“The paintings [of 1977]…with their massively congested, luminous color, their contrasts between flowing and broken forms, attain at their best a total ‘painterlyness’ in which marks and image coalesce completely and every inch of the canvas quivers with teeming energy.” David Sylvester
“I like a big painting to get so involved that it becomes intimate…” Willem de Kooning
A triumphal painting from one of the artist’s most distinguished series, Willem de Kooning’s Untitled II demonstrates his unrivalled ability to harness the expressive power of paint. By 1955, the artist had abandoned his manic paintings of the female form and, in 1963 he permanently escaped the urban claustrophobia of New York by moving to his new home on Long Island.
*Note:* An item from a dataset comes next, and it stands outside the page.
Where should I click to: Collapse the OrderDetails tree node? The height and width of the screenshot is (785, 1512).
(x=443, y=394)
Here, de Kooning’s canvases began to open up, eschewing his earlier frenzied depictions of women in favor of a more pastoral aesthetic, influenced by his new surrounds. Figures and landscapes become one as images and their reflections merge into a seemingly effortless rush of painterly gestures, replacing the tortured surfaces of his earlier paintings which had established de Kooning as the quintessential action painter. Widely exhibited since it was painted in 1977, Untitled II belongs to one of the artist’s best known and most admired series of paintings. They mark a new chapter in his continuously evolving career—as active and vital as his earlier work, yet seeking out new directions, and “…masterfully transform[ing] his beloved oil medium into glistening oceans of paint” (J. Zilczer, A Way of Living: The Art of Willem de Kooning, New York, 2014, p. 211).
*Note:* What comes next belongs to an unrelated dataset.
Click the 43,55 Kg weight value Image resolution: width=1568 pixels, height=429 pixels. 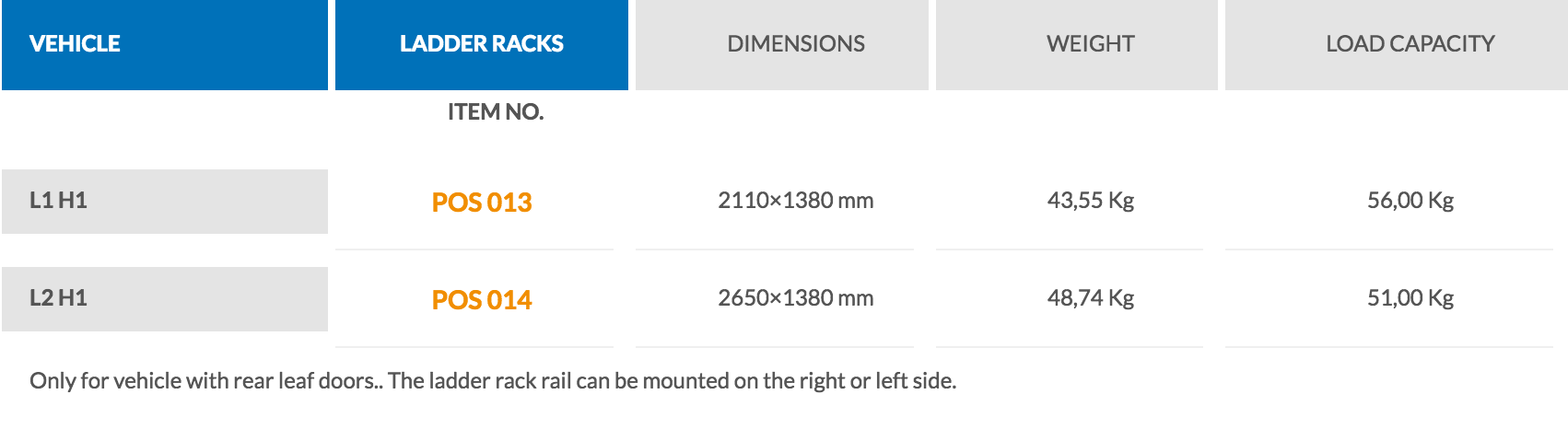click(x=1091, y=200)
Across its dynamic surface, de Kooning choreographs an energetic ensemble of colorful forms. Rapid brushstrokes track across the canvas, interspersed with flat planes of variegated color. Passages of flesh colored reds sit next to cool blues, balanced out by planes of translucent white and verdant green. The splashes of blue evoke the coastal landscape close to his new East Hampton home, the mottled green recalls the lush vegetation of the Long Island countryside and finally, the fleshy pinks and reds suggest the human presence that populated this exciting environment. The chameleon-like nature of this canvas is due, in part to the impressive range of painterly techniques that de Kooning employed during this fertile period. He used a loaded brush to lay down areas of thick impasto, resulting in a patchwork of interwoven brushstrokes which is then disrupted by large excavated areas where he removes excess pigment by scrapping off the uppermost painterly layer to reveal the traces of his earlier work underneath. According to his biographers, this tapestry of different methods created the dynamic sense of space that he required. “A supple layering of the space was also a way in which he brought a feeling of controlled form to the water image. A loaded brush skittering across the surface like a splash of water might rhythmically related to a deeper and ghostly level of space below, where the paint had been partially wiped away” (M. Stevens and A. Swan, de Kooning: An American Master, New York, 2004, p. 562).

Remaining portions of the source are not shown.